The local delivery service option will see hot meals delivered to the customer’s door in under 30 minutes, while customers also have the option of purchasing scheduled frozen meals which will be delivered by a courier at a selected time.
“When Providoor first came into the culinary scene in Australia, it revolutionised access to top-level restaurant quality food, saving many restaurants from collapse during the COVID chaos,” the company said on social media.
“The new Providoor continues that incredible trajectory, with some of Australia’s favourite chefs and foodies creating incredible restaurant-quality and chef-curated dishes all set to be delivered to your home.”

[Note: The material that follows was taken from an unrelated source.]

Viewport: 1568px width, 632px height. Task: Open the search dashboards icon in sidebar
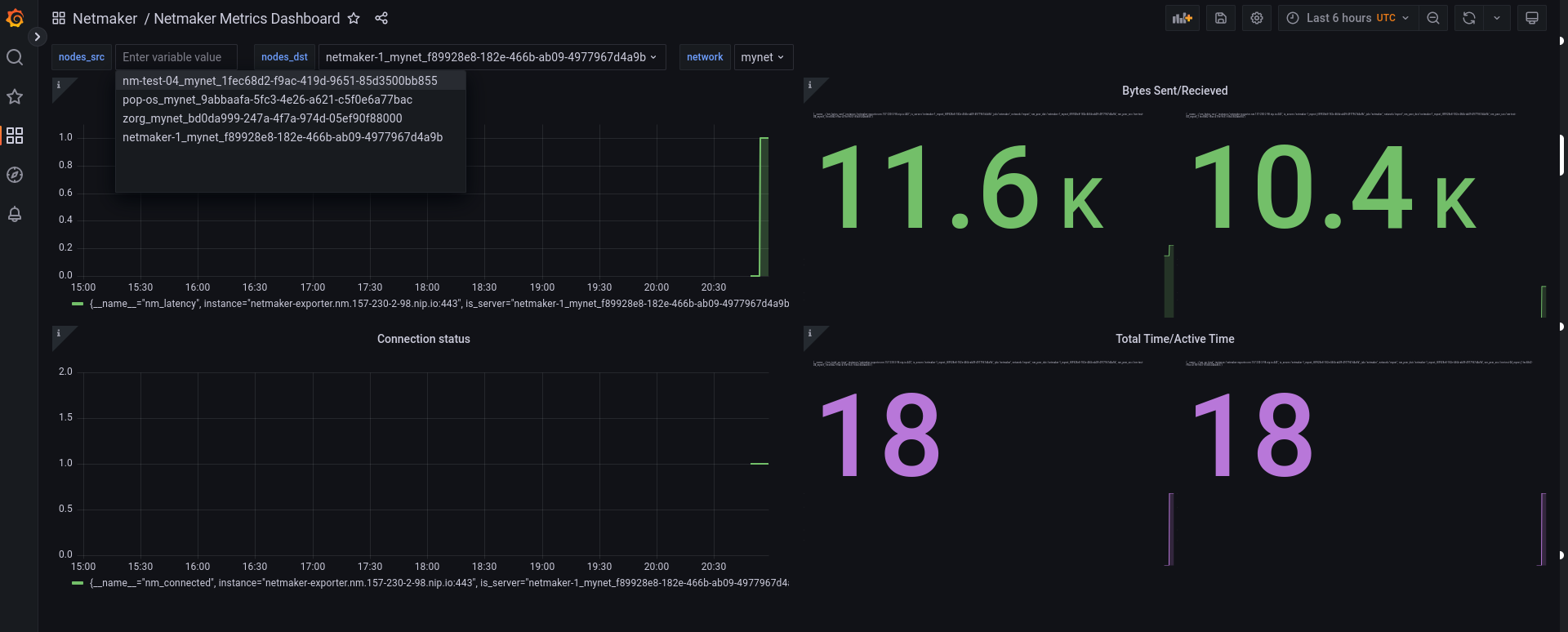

Providoor Local will launch in October in Sydney, with four kitchens located in Strathfield, Five Docks, Neutral Bay and Moore Park.
The frozen delivery service will then be made available in greater Sydney, Melbourne and Brisbane from November 3.
Providoor has relaunched with both frozen and hot meal options. Credit: Providoor
Providoor Local meals will be delivered through the company’s own drivers or Uber Eats.
For frozen meals, Providoor has partnered with courier Home Delivery Services, with its delivery range to be expanded in the future.
“Our aspiration is to cover 95 per cent of Australian consumers by the end of 2024,” the company said.
Any customers with outstanding vouchers have been urged to email firstname.lastname@example.org.
“We will work through what we can as soon as we can,” the company said.
Earlier this year, Delia said Providoor was a “healthy business” and that the rug had been pulled out from under them.
“When you’ve had the rug pulled out from under you and the investor pulls out the money and says ‘well I don’t really care what happens to anyone else, I just want to get my money out’, what choice are we left with?,” he said to 3AW’s Neil Mitchell.
“It should not be in this position, Providoor should still be trading.”